───── Extract
However, querying directly on attributes that are not part of the primary key is not supported in the same way. To query on non-key attributes efficiently, you need to use Global Secondary Indexes (GSIs) or Local Secondary Indexes (LSIs).
Without using GSI or LSI, a filter can be applied with the filter-expression
parameter but this filter is applied after data retrieval. It’s a post-processing filter that is similar to an application-level filtering. The data are just not transferred to the application sparing unnecessary data over the network.
But Post-processing filter is totally inefficient with pagination.
table = dynamodb.Table('subscriptions')
# Perform the query
response = table.query(
KeyConditionExpression=Key('subscription_type').eq('daily-newsletter'),
FilterExpression=Attr('lang').eq('english')
)
user_ids = [item['user_id'] for item in response['Items']]
# Handling pagination if the result set is large
while 'LastEvaluatedKey' in response:
response = table.query(
KeyConditionExpression=Key('subscription_type').eq('daily-newsletter'),
FilterExpression=Attr('lang').eq('english'),
ExclusiveStartKey=response['LastEvaluatedKey']
)
user_ids.extend([item['user_id'] for item in response['Items']])
──────────
───── Provided data
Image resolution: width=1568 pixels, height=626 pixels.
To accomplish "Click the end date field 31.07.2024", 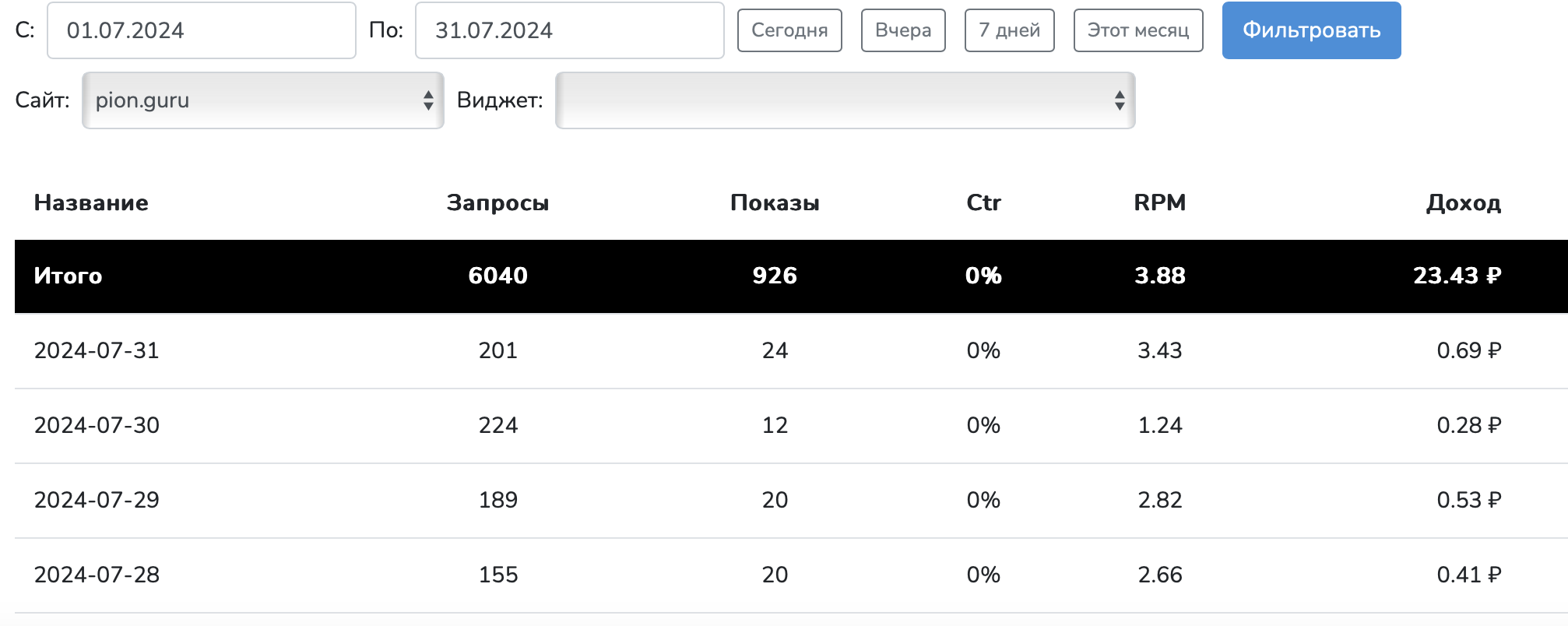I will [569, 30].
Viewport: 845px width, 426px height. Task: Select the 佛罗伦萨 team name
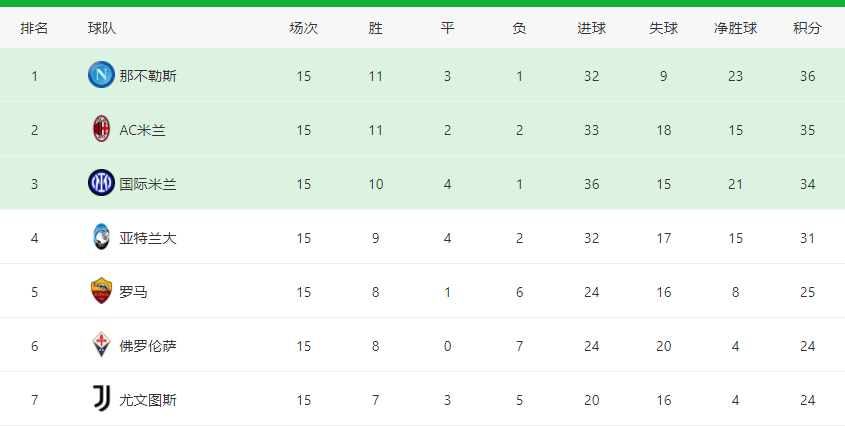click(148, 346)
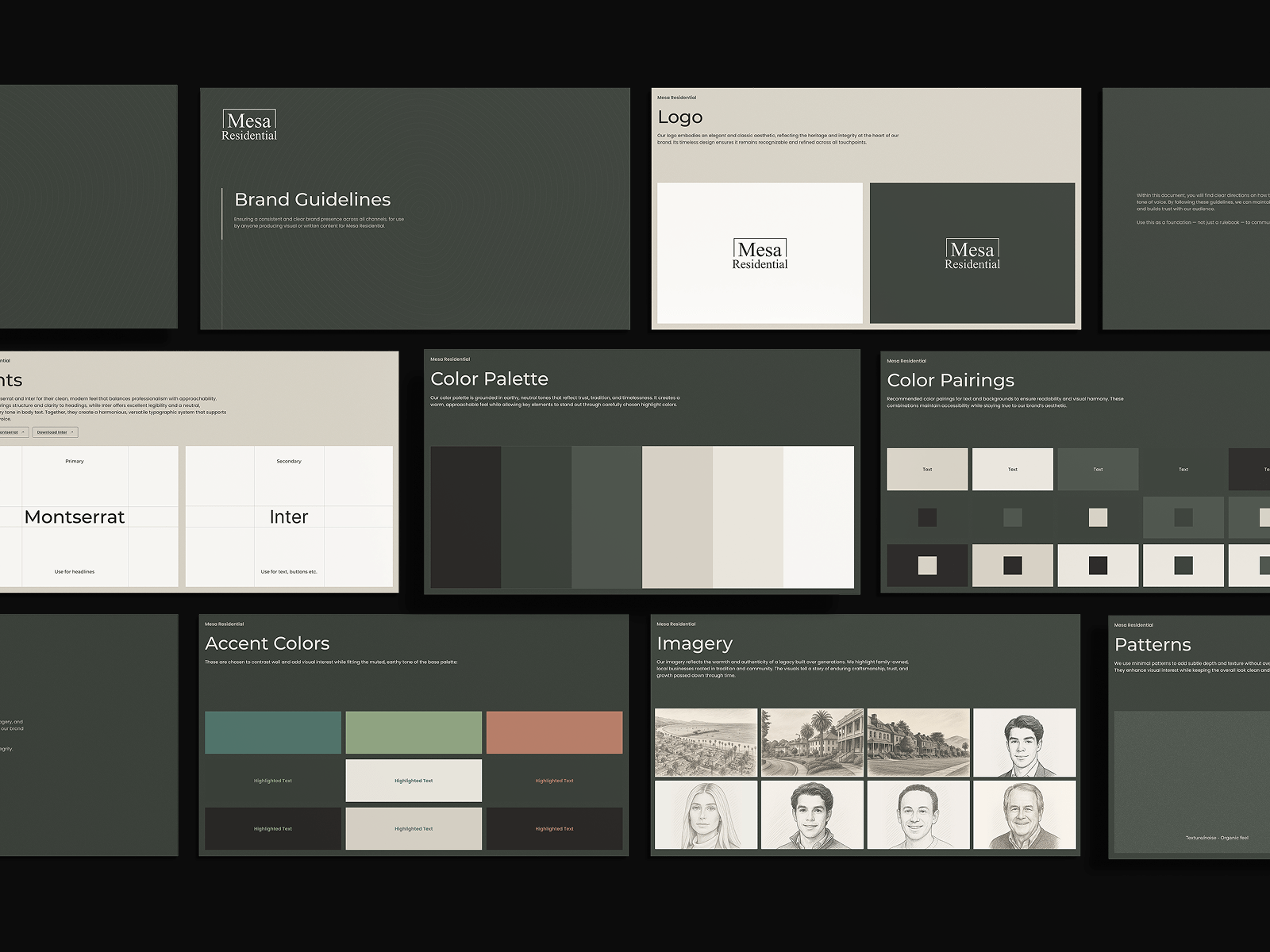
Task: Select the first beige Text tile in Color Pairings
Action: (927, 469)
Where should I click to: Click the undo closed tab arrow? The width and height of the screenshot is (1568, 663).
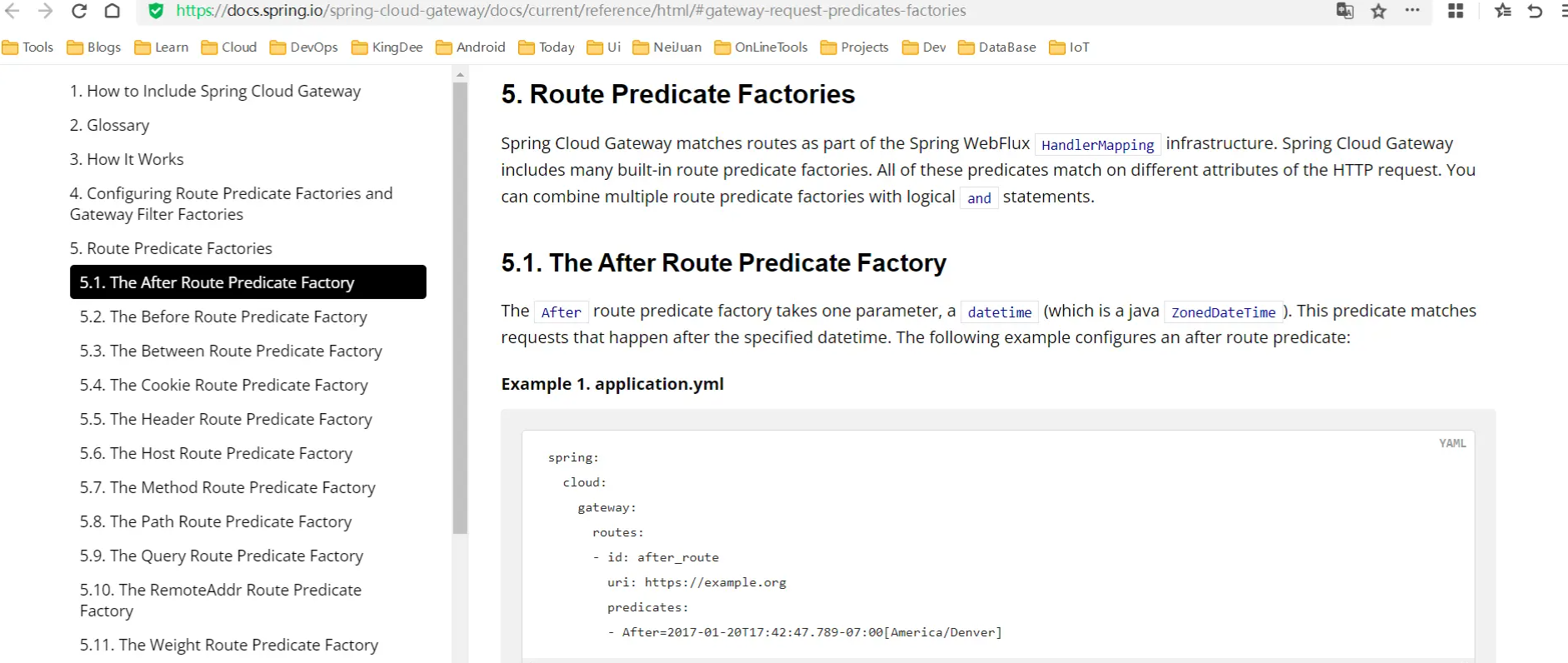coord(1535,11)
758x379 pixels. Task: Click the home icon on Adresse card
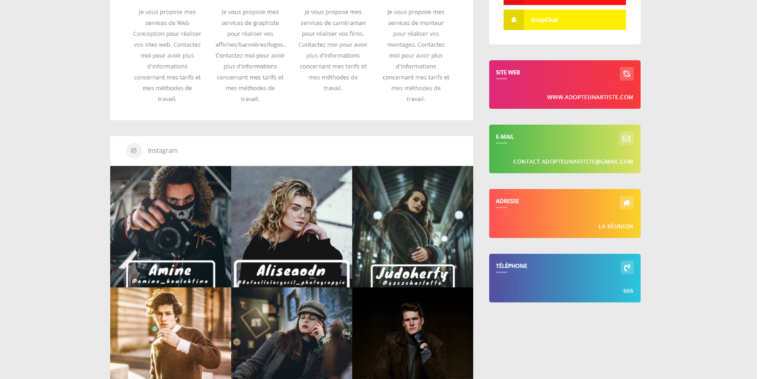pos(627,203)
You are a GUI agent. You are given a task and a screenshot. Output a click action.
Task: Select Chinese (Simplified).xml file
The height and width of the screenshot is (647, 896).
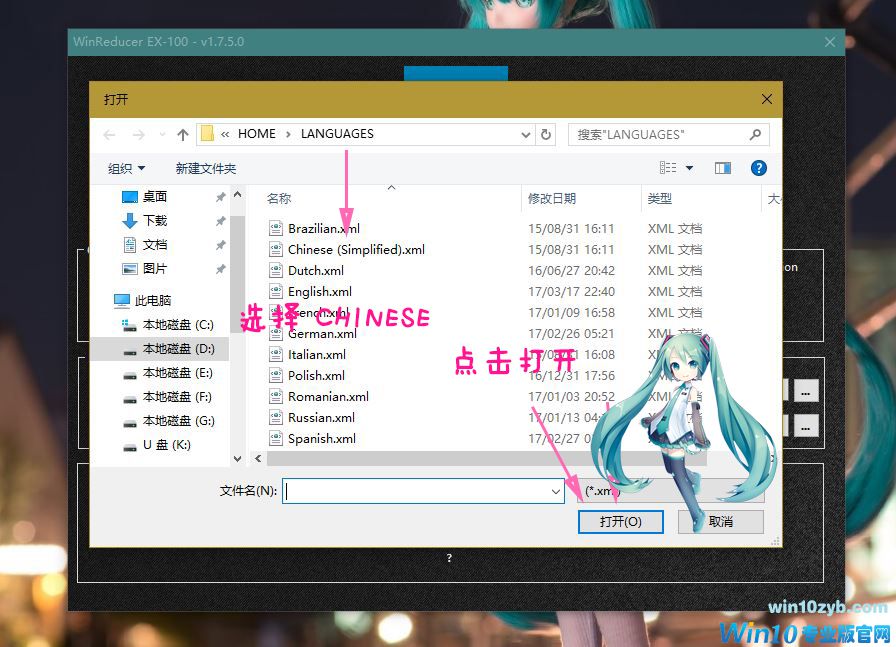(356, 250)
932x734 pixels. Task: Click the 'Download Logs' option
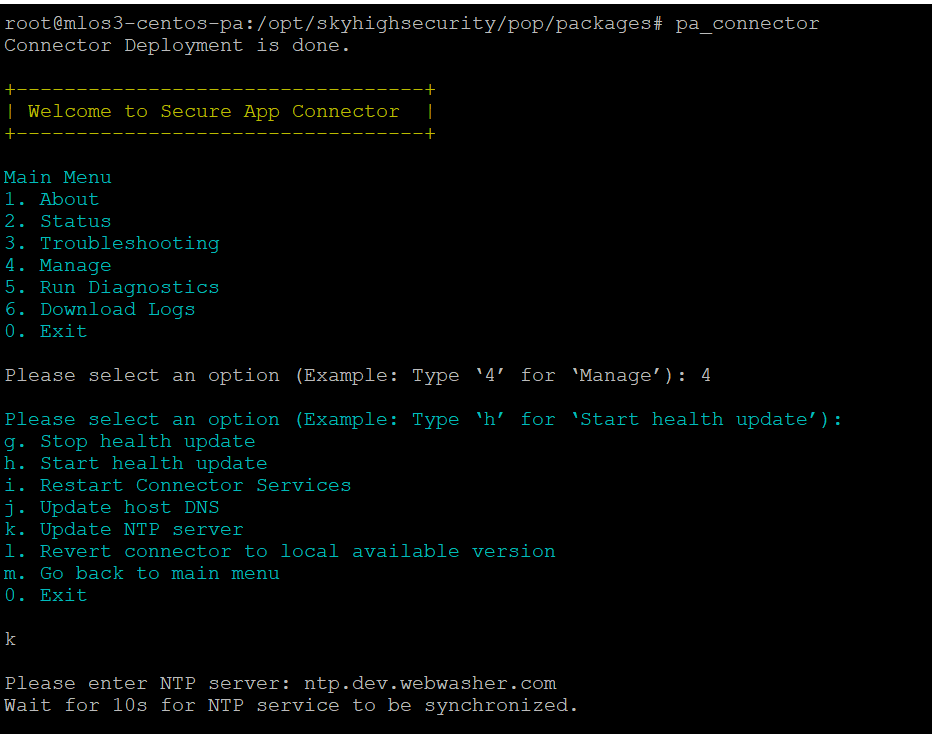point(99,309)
──────────
(Exercises):
A. In the DynamoDB query extract, at what point is a filter set with the filter-expression parameter applied?
B. Go on with the DynamoDB query extract from its last line.
The recorded data plays no part in this work.

(Replies):
A. After data retrieval, as a post-processing filter.

B.
In comparison,
PostgresSQL can easily do filter on any table and do complex join as needed :
SELECT *
FROM subscriptions
WHERE subscription_type = 'daily-newsletter'
AND lang = 'english'
7 - Comparison with PostgresSQL
Feature | DynamoDB | PostgreSQL |
---|---|---|
Item Size Limit | 400KB per item | Up to 1.6TB per item |
Pagination | Requires manual handling with LastEvaluatedKey , no OFFSET
|
Supports LIMIT and OFFSET for direct pagination |
Page Size | Maximum 1MB per request (response payload limit) | No strict page size limits, depends on memory and settings |
Batch Operations | Limited to 100 keys for BatchGetItem or 25 items for BatchWriteItem , max 16MB request/response |
No batch; SQL queries can handle complex conditions |
Filtering | Filtering with FilterExpression is post-processing and inefficient for large datasets and pagination |
Can filter on any attribute in SQL queries |
Joins | No table joins; must perform multiple queries or denormalize data | Supports complex table joins with JOIN
|
Access Model | API-based interaction (HTTPS) | Direct connection via SQL |
Query Language | NoSQL API with basic query and scan operations | SQL for complex and ad-hoc queries |
Indexing | Requires Global/Local Secondary Indexes (GSI/LSI) for non-key queries | Automatic and custom indexes |
Atomicity | Transactions available but limited to 25 operations per transaction | Transactions supported, ACID-compliant |
Scalability | Scales horizontally, highly distributed and serverless | Scales vertically (add hardware) and horizontally (partitioning) |
Data Model | NoSQL (Key-Value, Document); encourages denormalized data | Relational, supports normalized and complex relationships |
Performance | Optimized for high throughput and predictable access patterns | Optimized for complex queries with proper indexing |
Use Case | Ideal for high-performance key-value or document-based use cases | Ideal for complex applications with relational data |
Of course, DynamoDB and PostgresSQL don't serve the same purpose.
Conclusion
I don’t encourage to use DynamoDB for :
- User related table where queries are complex
- Direct mapping between id ←→ value to handle a dictionary. DynamoDB can feel overkill.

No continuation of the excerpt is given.